Etching of Wellesley College circa 1881 Wellesley College 1881.JPG
Etching of Wellesley College circa 1881

After earning her PhB, she joined the faculty at Wellesley College, a newly established private college for women in Wellesley, Massachusetts. Angell recommended her for the position, noting her talent for teaching. [4] She first taught English rhetoric, [1] and in 1881 became an instructor in history. [6] In 1883, she was promoted to full professor of history. [1] [4] Because Coman believed that economics could address social problems, she urged the Wellesley administration to offer courses on the subject, and in 1883, she taught the college's first political economy class. [4] Coman was the first American woman to teach statistics and Wellesley became the only American women's college to offer statistics courses before 1900. [4] [7]

Coman developed and taught several new courses in economics, history, and rhetoric, including Statistical Study of Economic Problems, Industrial History of the United States, and Conservation of Our Natural Resources, all framed by sociological insights related to social justice. [4] To teach students about the practicality of applying economic theory to real world economic and social problems, Coman escorted her students on field trips to Boston's tenement houses, labor union meetings, factories, and sweatshops. [8] In 1885, at the age of 28, she became professor of history and economics. [4] That same year, she turned down the offer of a position as dean of women at the University of Michigan, stating that she preferred to remain at Wellesley and continue teaching. [4] She was acting dean from 1899 to 1900, during which time she established a new department of economics and sociology, becoming its head in 1900. [3] [4]

According to historian Melinda Ponder, Coman was a popular teacher. [9] :66 Two of her students, Helen Frances Page Bates and Helen Laura Sumner Woodbury, were among the first American women to earn PhDs in economics. [4] :994 Woodbury is recognized as an important historian of labor and a noted economist, [10] while Helen Bates became a noted social worker. [4]

She retired from full-time teaching at Wellesley in 1913, [11] becoming professor emeritus. [12] In writing about the farewell dinner held in her honor, the New York Times said: "Miss Coman has been so closely associated with the history and development of Wellesley for so long a time that her loss is felt very deeply by the whole college." [11] Coman continued to research and write until her death in 1915. [4]

Coman's papers are held by the Wellesley College Archives. [13] In 1921, the college established the Katharine Coman Professorship of Industrial History to honor her service. [1] [4] :1001

Notable works

Coman and Elizabeth Kendall coauthored the 1902 book A Short History of England for School Use based on research that Coman conducted in England between 1886 and 1894. Coman published The Industrial History of the United States in 1910, the first industrial history of the United States. [3] [4] It was reprinted nine times before 1915. [3] Her 1911 article, "Some Unsettled Problems of Irrigation," was the first article published in the newly formed journal The American Economic Review . [4] :36

Her 1912 work Economic Beginnings of the Far West: How We Won the Land Beyond the Mississippi was considered by contemporaneous scholars to be her magnum opus, [6] :xi [2] :166 [a] and "one of the most important fruits of the Carnegie Foundation for the Advancement of Teaching." [14] The book outlined the economic history of the American West. [b]

In this work, Coman describes the historical economic processes that led to the Far West coming under the control of settlers.
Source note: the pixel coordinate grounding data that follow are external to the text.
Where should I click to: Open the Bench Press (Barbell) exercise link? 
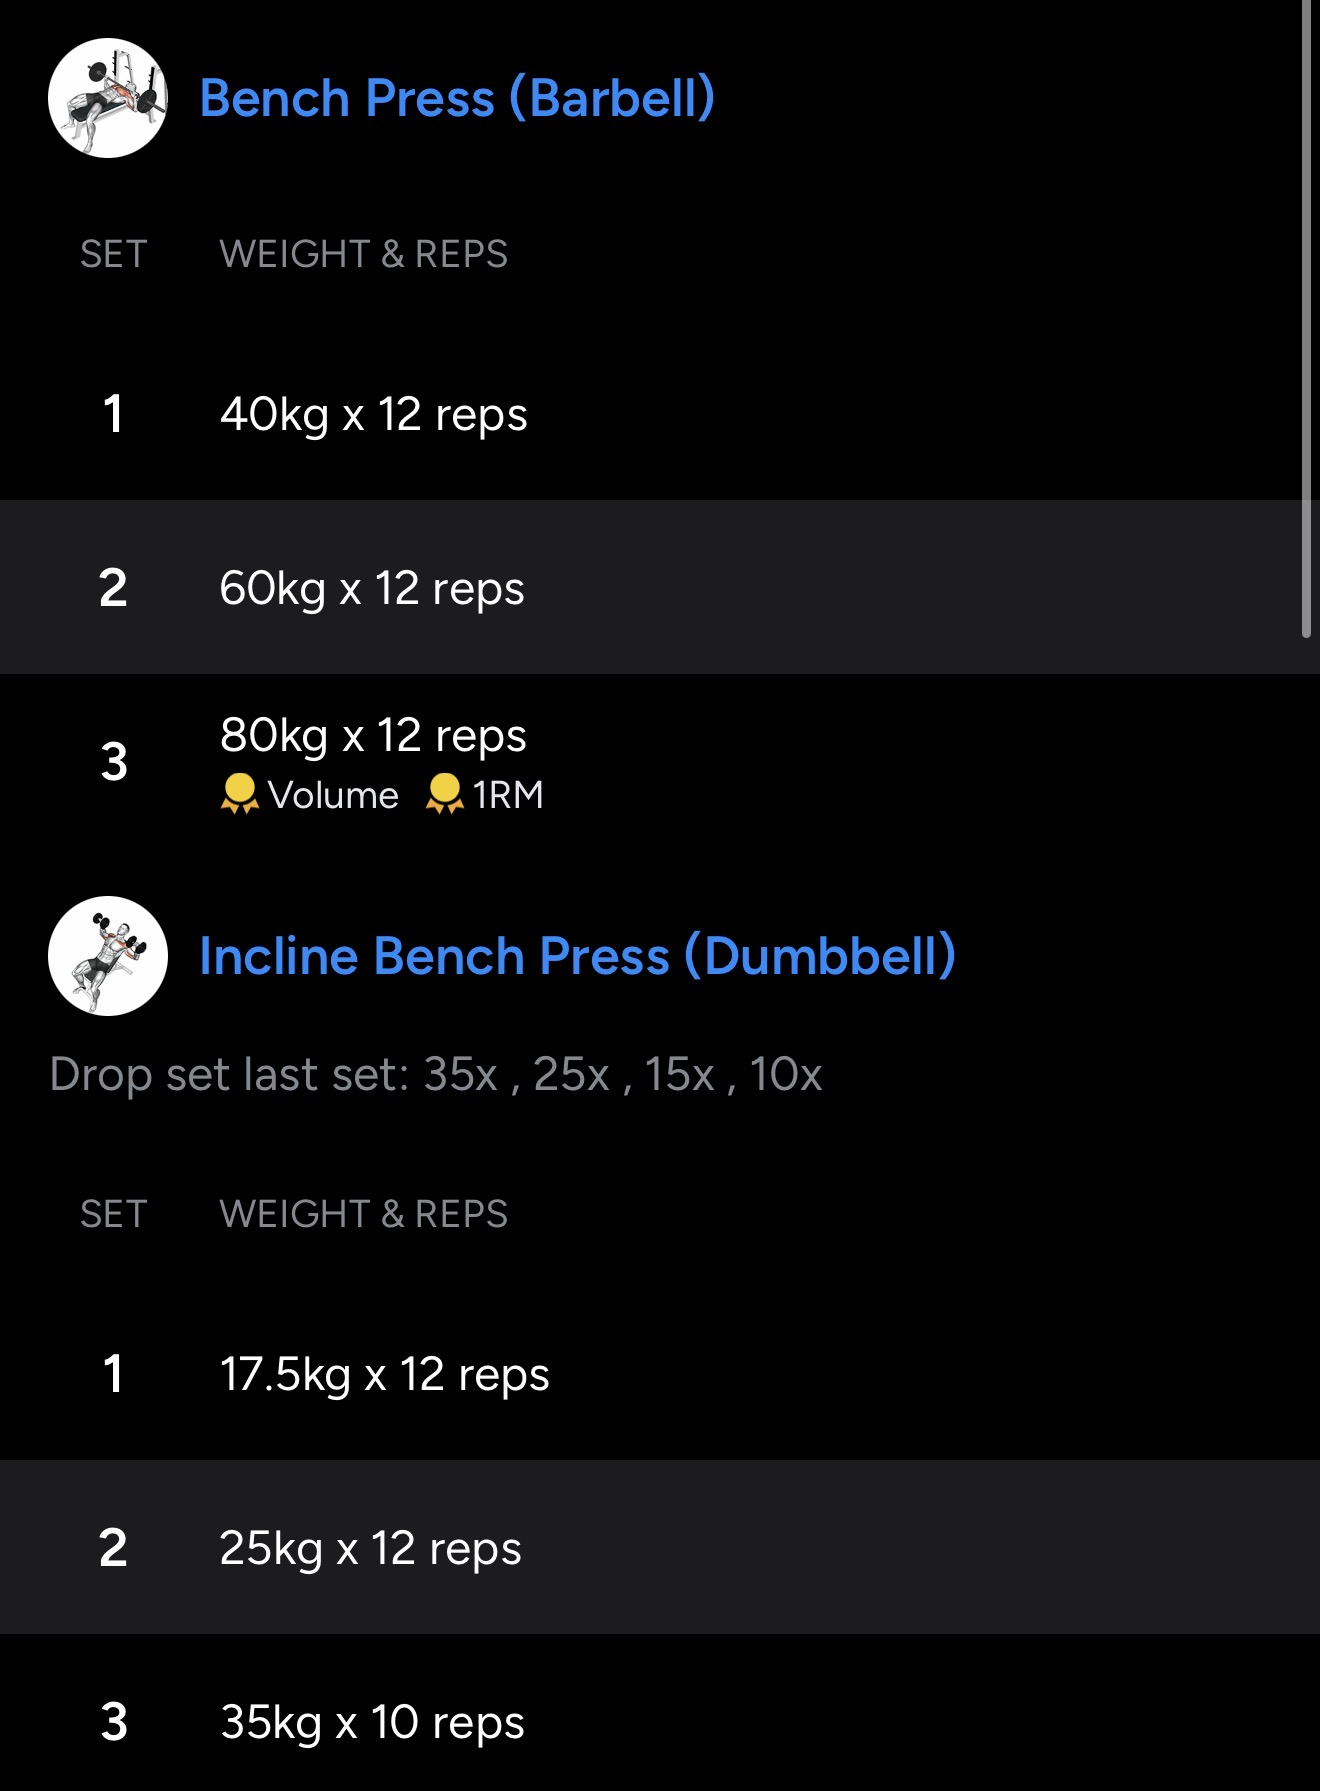457,98
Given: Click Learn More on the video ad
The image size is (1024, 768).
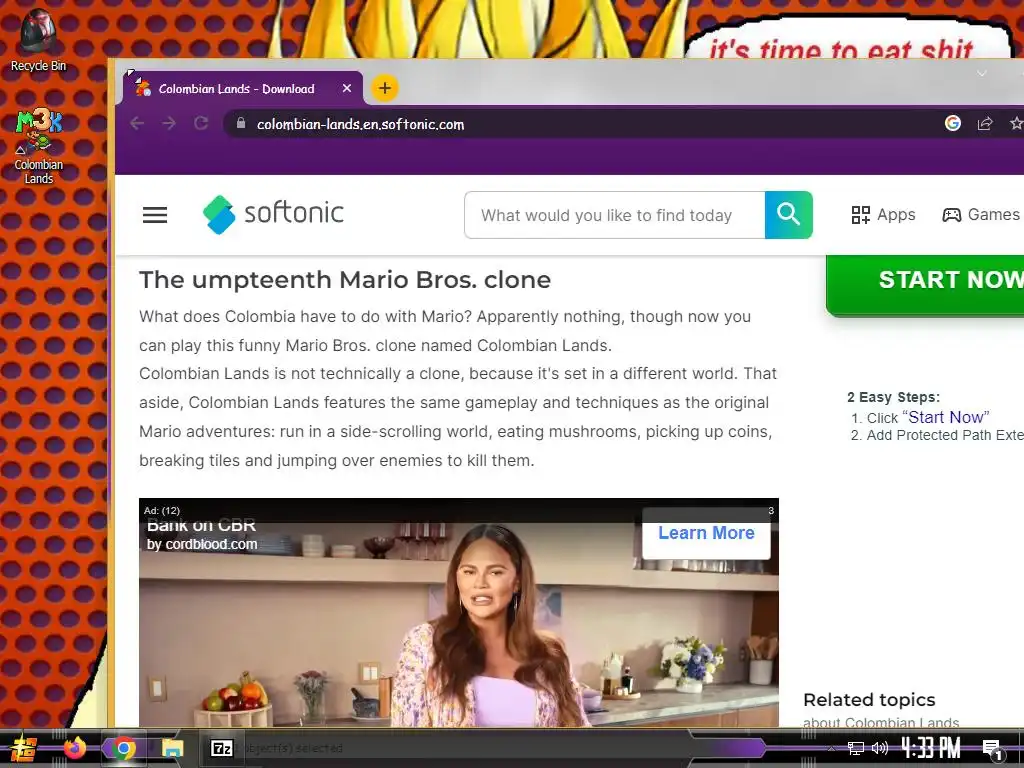Looking at the screenshot, I should (x=706, y=533).
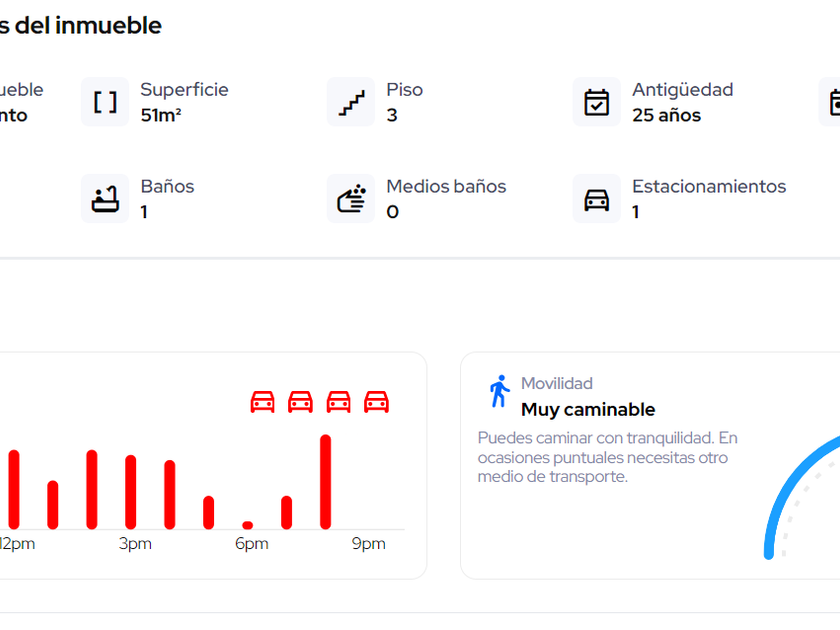Click the last red car traffic icon

point(376,402)
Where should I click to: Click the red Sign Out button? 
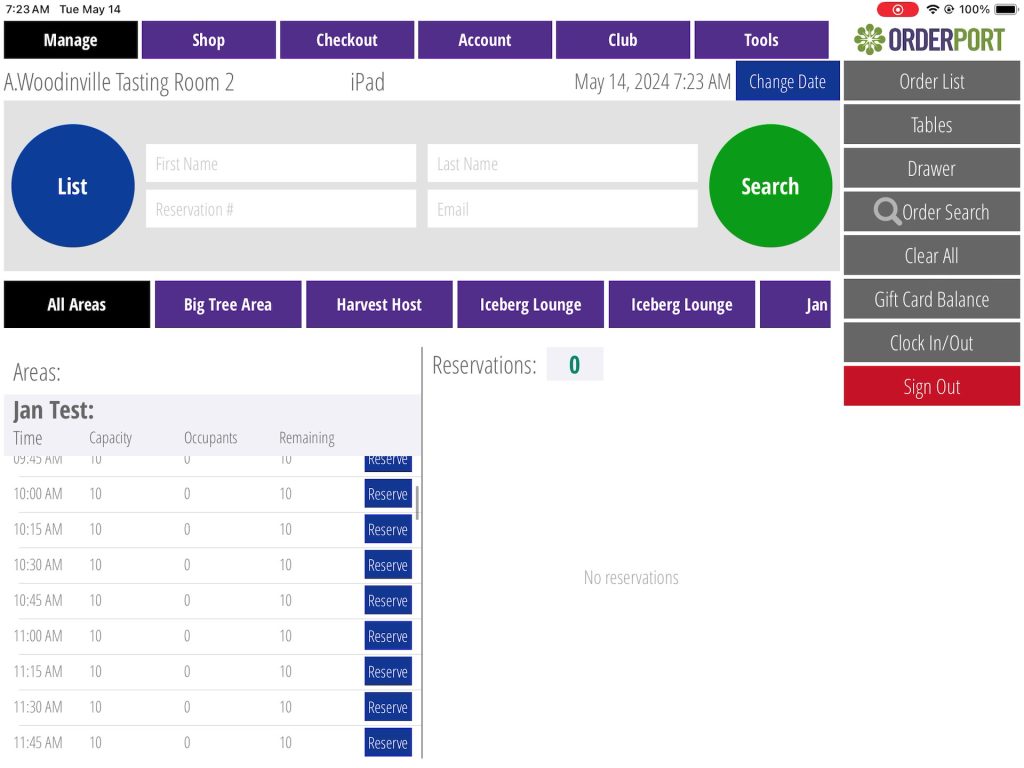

She found that settlers were more economically successful than explorers, traders, trappers, and indigenous peoples because the settlers built permanent settlements, reproduced at a higher rate, and established networks of collaboration. [15] :354

Settlement movement activist Jane Addams, a close friend, urged Coman to research social insurance programs in Europe in order to establish similar programs in the United States. [3] Coman studied social insurance in England, Spain, Denmark, and Sweden, but poor health prevented her from continuing her research. [3] Her manuscript, "Unemployment Insurance: A Summary of European Systems" was published after her death in 1915. [3] [c]

Social activism

Coman was passionate about social and economic issues, [9] [4] especially women's education, poverty, immigration, and labor. [2] [3] [4] Throughout her life, she was active in social reform movements, especially the labor movement and the settlement movement. [2] [3] [4] She served as the president of the electoral board and chair of the standing committee of the National College Settlements Association in 1900. [3] Coman organized a group of immigrant women who worked in Boston sweatshops, [2] :166 naming the group an "Evening Club for Tailoresses," [3] and attempted to found a tailor shop that could have been an alternative to sweatshops. [3] She assisted in organizing the 1910 Chicago garment workers' strike, which involved 40,000 factory workers. [16] [17] Coman also worked with the Women's Trade Union League. Working with her economist and sociologist friend Emily Greene Balch and other women, Coman co-founded Denison House in 1892, a college women's settlement house located in Boston, serving as its first chair. [2] :166 [3] Denison House provided a center for Boston's labor activists, and is thought to be the first settlement house on the East Coast. [3] [1]

Personal life

Katharine Lee Bates, author of the words to "America the Beautiful" Katherine Lee Bates.jpg
Katharine Lee Bates, author of the words to "America the Beautiful"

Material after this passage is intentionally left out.